-- Work instructions --
In the interview text below, who is named as having interviewed Richard Falk?

Richard Falk: Maintaining the Unlawful Siege of Gaza is a Crime against Humanity

Interview with Richard Falk by Kourosh Ziabari

As the dust surrounding Israel’s one-month aggressive incursion into the beleaguered Gaza Strip begins to settle, the international law experts, UN officials, scholars and intellectuals are reviewing and examining the different aspects of the massive onslaught in which some 1,900 Palestinians were killed and thousands of others became homeless and dispossessed.

A high-ranking UN official believes that Israeli policies in the Occupied Palestinian Territories and the Gaza Strip are discriminatory and criminal according to the principles of international law.

As noted by Prof. Richard Falk, Israel’s policies and practices against the subjugated nation of Palestine are overtly apartheid and should be condemned by the International Criminal Court.

Maintaining that “apartheid is authoritatively considered one form of crime against humanity,” Prof. Falk said that apartheid policies don’t necessarily need to resemble the system of racial segregation and discrimination that existed in South Africa from 1948 to 1999, but “what is necessary for the crime to be committed is systematic discrimination against a specific group identified by reference to ethnicity, race, religion, and encoded into its governing structure.”

Prof. Falk believes that “the maintenance of the unlawful blockade of goods to and from Gaza is well established as a form of collective punishment of the occupied civilian population of Gaza, and a flagrant violation of the most fundamental obligation of the Geneva Conventions and international humanitarian law.”

-- Listed entries --

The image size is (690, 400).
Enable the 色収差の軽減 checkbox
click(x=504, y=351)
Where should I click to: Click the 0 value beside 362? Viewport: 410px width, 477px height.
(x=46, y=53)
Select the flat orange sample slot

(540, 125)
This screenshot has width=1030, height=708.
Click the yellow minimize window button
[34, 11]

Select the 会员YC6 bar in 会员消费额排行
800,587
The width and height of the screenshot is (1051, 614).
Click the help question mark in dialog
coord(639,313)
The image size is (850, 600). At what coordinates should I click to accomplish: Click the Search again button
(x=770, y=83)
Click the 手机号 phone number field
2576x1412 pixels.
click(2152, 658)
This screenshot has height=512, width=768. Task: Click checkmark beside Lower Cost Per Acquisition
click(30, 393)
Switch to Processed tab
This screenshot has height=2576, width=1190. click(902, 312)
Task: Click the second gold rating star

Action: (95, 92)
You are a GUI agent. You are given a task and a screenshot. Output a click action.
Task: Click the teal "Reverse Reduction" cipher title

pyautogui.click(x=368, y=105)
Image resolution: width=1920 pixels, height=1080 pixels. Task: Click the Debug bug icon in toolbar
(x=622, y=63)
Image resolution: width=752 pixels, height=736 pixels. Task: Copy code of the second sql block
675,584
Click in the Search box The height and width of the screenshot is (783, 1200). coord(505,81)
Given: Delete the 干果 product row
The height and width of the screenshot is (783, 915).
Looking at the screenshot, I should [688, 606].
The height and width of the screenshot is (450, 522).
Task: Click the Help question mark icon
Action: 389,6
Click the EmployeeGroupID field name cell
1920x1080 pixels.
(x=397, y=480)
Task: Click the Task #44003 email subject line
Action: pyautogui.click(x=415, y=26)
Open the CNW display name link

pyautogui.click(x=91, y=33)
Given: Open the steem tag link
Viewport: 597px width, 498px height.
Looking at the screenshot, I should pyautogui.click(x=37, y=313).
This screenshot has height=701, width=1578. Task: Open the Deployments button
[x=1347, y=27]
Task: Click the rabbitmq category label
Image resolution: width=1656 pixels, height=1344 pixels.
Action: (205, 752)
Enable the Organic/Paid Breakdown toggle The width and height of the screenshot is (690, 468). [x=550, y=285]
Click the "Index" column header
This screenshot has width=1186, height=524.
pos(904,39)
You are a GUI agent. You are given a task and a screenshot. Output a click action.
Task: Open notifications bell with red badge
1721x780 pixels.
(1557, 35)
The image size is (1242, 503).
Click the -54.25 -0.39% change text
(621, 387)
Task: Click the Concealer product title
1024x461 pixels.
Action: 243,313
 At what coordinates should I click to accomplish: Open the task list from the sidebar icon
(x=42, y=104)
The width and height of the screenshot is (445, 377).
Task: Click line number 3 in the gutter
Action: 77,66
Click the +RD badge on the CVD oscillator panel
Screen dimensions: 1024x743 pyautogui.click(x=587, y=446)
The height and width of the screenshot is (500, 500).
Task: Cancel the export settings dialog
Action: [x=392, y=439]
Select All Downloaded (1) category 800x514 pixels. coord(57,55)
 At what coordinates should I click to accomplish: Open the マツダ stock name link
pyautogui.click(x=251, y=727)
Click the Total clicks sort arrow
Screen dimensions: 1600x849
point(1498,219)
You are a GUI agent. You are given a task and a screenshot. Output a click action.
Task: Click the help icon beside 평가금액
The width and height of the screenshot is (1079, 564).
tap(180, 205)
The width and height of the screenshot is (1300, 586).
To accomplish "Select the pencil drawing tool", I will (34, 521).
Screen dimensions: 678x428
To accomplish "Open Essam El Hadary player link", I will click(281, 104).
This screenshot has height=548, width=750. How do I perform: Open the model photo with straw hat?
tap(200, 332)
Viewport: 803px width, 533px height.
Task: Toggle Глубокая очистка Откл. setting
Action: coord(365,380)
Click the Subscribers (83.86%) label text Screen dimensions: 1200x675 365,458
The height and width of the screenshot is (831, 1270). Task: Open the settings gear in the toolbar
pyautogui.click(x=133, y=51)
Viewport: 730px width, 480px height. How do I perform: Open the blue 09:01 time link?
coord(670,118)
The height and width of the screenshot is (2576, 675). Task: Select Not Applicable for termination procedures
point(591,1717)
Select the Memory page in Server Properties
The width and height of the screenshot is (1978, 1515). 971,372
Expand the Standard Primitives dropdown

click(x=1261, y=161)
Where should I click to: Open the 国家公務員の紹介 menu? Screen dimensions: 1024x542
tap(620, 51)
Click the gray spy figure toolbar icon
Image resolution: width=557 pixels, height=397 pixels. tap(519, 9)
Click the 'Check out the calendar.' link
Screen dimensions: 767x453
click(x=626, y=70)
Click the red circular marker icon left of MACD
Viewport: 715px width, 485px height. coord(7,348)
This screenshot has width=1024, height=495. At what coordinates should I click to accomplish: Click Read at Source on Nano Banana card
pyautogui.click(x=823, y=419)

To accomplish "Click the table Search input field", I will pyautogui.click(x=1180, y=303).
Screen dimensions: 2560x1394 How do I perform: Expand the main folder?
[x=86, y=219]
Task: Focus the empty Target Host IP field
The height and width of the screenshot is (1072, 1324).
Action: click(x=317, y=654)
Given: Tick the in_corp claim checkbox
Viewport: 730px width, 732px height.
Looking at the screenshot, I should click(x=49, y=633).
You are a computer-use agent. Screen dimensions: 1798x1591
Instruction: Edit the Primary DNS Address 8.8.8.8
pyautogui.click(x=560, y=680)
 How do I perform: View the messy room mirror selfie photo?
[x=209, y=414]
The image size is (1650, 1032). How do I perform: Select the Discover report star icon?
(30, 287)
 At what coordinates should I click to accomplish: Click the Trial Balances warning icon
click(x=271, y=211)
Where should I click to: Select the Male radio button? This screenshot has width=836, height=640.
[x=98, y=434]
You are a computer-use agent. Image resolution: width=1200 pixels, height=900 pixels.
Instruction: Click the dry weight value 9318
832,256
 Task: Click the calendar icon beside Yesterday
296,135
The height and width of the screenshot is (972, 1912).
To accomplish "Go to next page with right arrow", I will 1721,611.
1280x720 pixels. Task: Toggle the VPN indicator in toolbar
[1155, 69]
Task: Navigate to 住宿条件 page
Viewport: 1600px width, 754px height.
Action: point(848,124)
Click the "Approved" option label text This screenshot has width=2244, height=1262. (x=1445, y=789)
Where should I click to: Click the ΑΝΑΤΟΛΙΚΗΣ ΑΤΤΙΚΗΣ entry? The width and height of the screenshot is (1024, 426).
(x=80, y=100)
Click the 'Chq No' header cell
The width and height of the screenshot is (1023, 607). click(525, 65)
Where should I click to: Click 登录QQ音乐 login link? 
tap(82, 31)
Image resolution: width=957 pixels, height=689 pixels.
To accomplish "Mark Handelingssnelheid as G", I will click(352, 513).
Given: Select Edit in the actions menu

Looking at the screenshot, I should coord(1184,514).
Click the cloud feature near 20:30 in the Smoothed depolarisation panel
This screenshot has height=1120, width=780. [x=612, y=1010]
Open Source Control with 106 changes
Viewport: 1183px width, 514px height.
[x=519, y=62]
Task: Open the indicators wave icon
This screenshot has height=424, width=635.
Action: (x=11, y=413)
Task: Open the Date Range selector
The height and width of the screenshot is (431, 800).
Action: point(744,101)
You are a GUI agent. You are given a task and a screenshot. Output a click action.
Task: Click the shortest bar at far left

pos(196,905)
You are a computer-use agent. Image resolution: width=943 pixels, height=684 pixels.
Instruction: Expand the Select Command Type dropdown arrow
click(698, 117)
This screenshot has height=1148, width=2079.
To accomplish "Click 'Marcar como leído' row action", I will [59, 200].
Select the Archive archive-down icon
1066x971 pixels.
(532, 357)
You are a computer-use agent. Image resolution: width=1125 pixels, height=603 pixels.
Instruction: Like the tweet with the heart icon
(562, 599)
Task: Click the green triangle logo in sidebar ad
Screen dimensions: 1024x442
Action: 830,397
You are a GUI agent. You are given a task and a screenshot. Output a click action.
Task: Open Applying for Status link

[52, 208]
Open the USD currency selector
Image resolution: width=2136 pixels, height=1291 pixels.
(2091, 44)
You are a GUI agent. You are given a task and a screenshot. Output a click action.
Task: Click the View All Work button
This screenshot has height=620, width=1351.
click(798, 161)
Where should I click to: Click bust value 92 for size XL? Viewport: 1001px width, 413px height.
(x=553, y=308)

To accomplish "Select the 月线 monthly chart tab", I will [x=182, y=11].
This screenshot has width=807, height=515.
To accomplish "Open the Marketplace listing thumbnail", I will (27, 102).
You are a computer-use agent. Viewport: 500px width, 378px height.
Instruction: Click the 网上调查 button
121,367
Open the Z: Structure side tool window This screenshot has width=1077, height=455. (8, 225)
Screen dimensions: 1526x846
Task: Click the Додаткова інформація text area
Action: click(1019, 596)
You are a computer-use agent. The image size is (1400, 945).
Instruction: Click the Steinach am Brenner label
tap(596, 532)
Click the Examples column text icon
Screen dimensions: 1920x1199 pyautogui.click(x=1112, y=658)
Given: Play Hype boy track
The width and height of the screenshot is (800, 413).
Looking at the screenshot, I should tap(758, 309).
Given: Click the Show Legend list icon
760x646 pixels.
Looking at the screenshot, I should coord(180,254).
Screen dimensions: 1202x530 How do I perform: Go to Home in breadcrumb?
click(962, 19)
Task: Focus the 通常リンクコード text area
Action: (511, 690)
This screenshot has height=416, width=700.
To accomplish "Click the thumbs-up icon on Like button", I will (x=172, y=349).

-- Full solution --
Kourosh Ziabari